# Training Notebook
Configuration details: [Configuration Notebook](project_config.ipynb)

Run project training configurations and generate training scripts from project meta-data.

## Setup

In [None]:
import os

projects_directory =  "/home/dinalt/ai_assets/forgather/examples/trainers/tiny_models"
config_template = ""

# Path to training script to use.
train_script_path = os.path.join('..', 'scripts', 'train_script.py')

## Project Info

In [None]:
import sys, os
modules_path = os.path.join('..', 'src')
if modules_path not in sys.path: sys.path.insert(0, modules_path)

from pprint import pp, pformat
from IPython import display as ds
from forgather import Project
import forgather.nb.notebooks as nb

# Load the project
proj = Project(projects_directory, config_template)

# Show project info
md = ""
md += nb.render_project_readme(proj.project_dir)
md += nb.render_meta(proj.meta, "### Meta Config\n")
md += nb.render_template_list(proj.meta.find_templates(proj.meta.config_prefix), "### Available Configurations\n")

# Only construct the meta object
config_meta = proj.config.meta()
md += f"### {config_meta['config_name']}:\n\n"
md += nb.render_codeblock("python", pformat(config_meta))
display(ds.Markdown(md))

### Launch Notebook Trainer

In [None]:
from accelerate import notebook_launcher
from forgather.ml.training_script import training_loop

notebook_launcher(
    training_loop,
    args=(proj.project_dir, proj.config_name),
    num_processes=1
)

### Run All Configurations

In [None]:
from accelerate import notebook_launcher
from forgather.ml.training_script import training_loop

#os.environ['CUDA_VISIBLE_DEVICES'] = str(3)
def run_all_configurations():
    for proj.config_name, _ in proj.meta.find_templates(proj.meta.config_prefix):
        print(f"{ ' Starting ' + proj.config_name + ' ':-^60}")
        notebook_launcher(
            training_loop,
            args=(proj.project_dir, proj.config_name,),
            num_processes=1
        )

run_all_configurations()

### Generate Training Script

```python
def make_train_script(
    project_directory,
    config_template=None,
    script_name='train.sh',
    nproc='gpu',
    cuda_devices=None
):
```
Generate a bash training script from a project meta-config

The generated script will be written to 'project_directory' and all paths will be
relative to this location.

- project_directory: The project directory.
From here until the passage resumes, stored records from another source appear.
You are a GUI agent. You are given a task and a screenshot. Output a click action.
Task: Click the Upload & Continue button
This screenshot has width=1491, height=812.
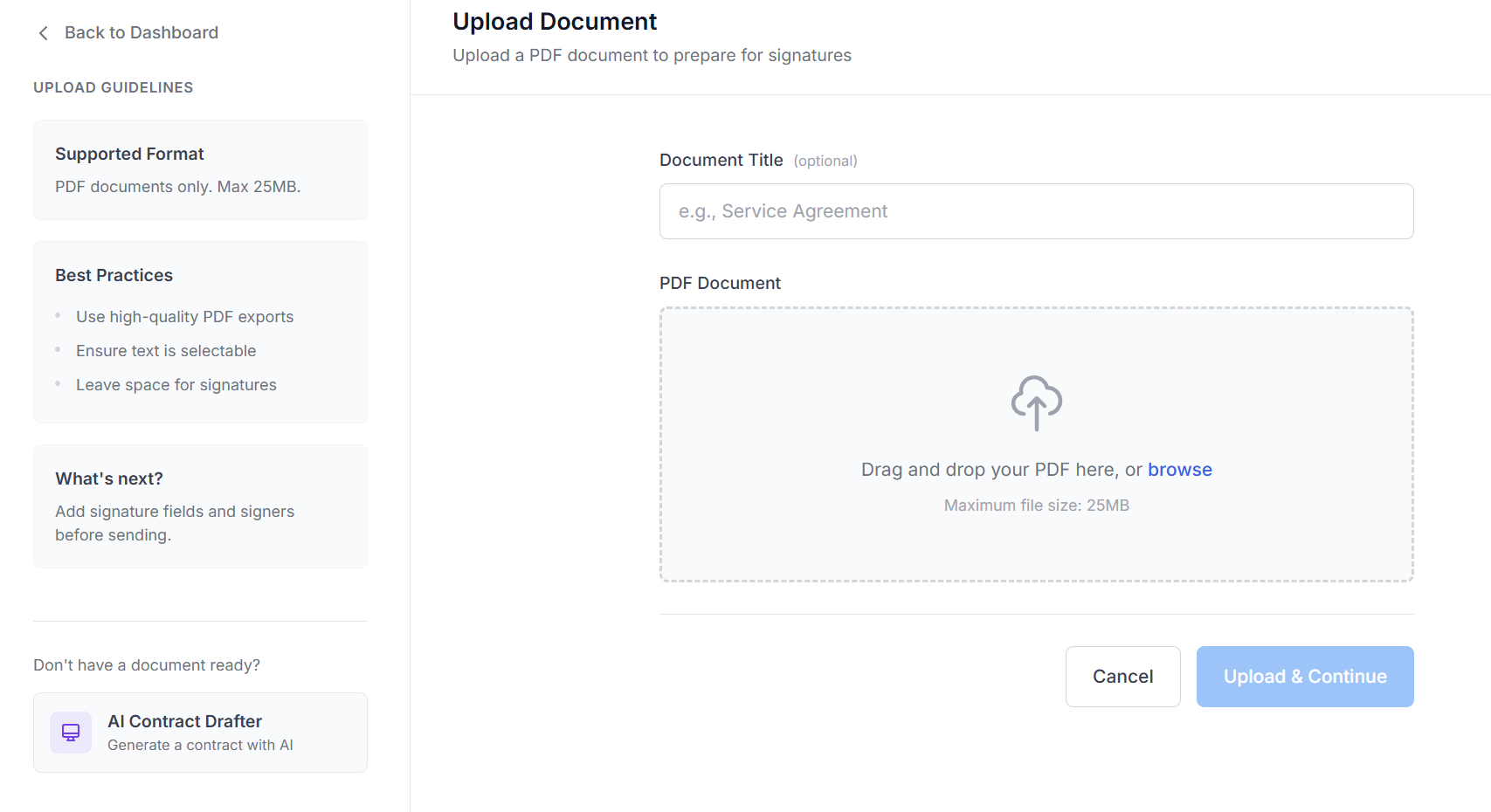pos(1304,677)
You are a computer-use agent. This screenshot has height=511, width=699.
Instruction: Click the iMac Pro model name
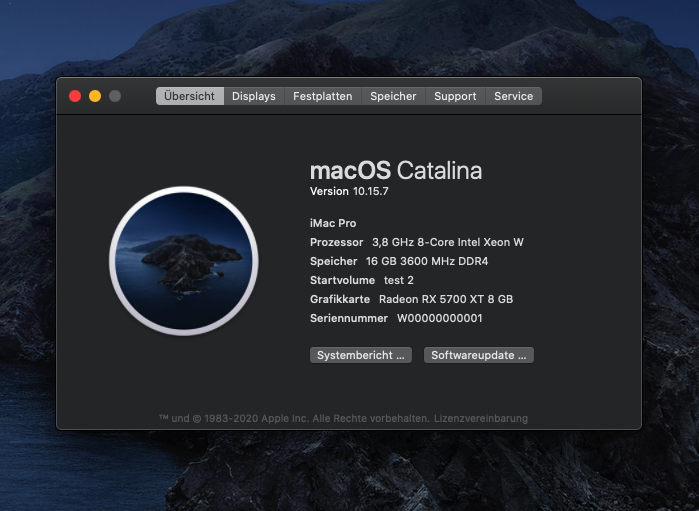(x=333, y=223)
Assumes meta-config is 'meta_config.yaml'
- script_name: The name of the output script. If none, the script can be specified on the command-line.
- nproc: Number of processes; 'gpu' is number of available GPUs
- cuda_devices: List of CUDA devices to limit training to.  

In [None]:
def generate_script(cuda_devices=None):
    script_name = os.path.splitext(os.path.basename(proj.config_name))[0] + ".sh"
    nb.make_train_script(
        train_script_path=os.path.abspath(train_script_path),
        project_directory=proj.project_dir,
        config_template=proj.config_name,
        script_name=script_name,
        cuda_devices=cuda_devices)

    # Read back to verify
    script_path = os.path.join(proj.project_dir, script_name)
    with open(script_path, 'r') as f:
        md = (
            f"#### Generated Shell Script\n"
            f"[{script_name}]({os.path.relpath(script_path)})\n"
            f"```bash\n{f.read()}\n```"
        )
        display(ds.Markdown(md))
generate_script("3")

In [None]:
# Assign sequential GPUs to each configuration
def sequential_devices(i=0):
    while True:
        yield str(i)
        i += 1

# Assign the same fixed set of GPUs to each config
def same_devices(devices="0,1"):
    while True:
        yield devices

# Assign all GPUs to all configs
def all_devices():
    while True:
        yield None

def generate_all_scripts(device_iter=all_devices()):
    for devices, (proj.config_name, _) in zip(device_iter, proj.meta.find_templates(proj.meta.config_prefix)):
        script_name = os.path.splitext(proj.config_name)[0] + ".sh"
        nb.make_train_script(
            train_script_path=os.path.abspath(train_script_path),
            project_directory=proj.project_dir,
            config_template=proj.config_name,
            script_name=script_name,
            cuda_devices=devices)
        script_path = os.path.join(proj.project_dir, script_name)
        with open(script_path, 'r') as f:
            
            md = (
                f"[{script_name}]({os.path.relpath(script_path)})\n"
                f"```bash\n{f.read()}\n```"
            )
            display(ds.Markdown(md))

generate_all_scripts(sequential_devices(3))

### Run Script from Notebook
Lauch the training script from the notebook.

Note: The terminal emulation of the notebook is lacking, thus rendering of progress bars may be broken.

In [None]:
print(f"{nb.get_train_cmdline(train_script_path, proj.meta, cuda_devices='0')} '{proj.config_name}'")

In [None]:
!{nb.get_train_cmdline(train_script_path, proj.meta, cuda_devices="0")} '{proj.config_name}'

### View in Tensorboard
Note: If the notebook is running on the same machine as the trainer, remove "--bind_all"

In [None]:
# All models
!tensorboard --bind_all --logdir "{config_meta['models_dir']}"

In [None]:
# Current model only
!tensorboard --bind_all --logdir "{config_meta['output_dir']}"

### Cleanup
Note: These will show the target directory and ask for confirmation before proceeding.

#### Delete All

In [None]:
nb.delete_dir(config_meta['models_dir'], "Delete all models in project")

#### Delete Configuration Output Directory

In [None]:
nb.delete_dir(config_meta['output_dir'], "Delete output directory")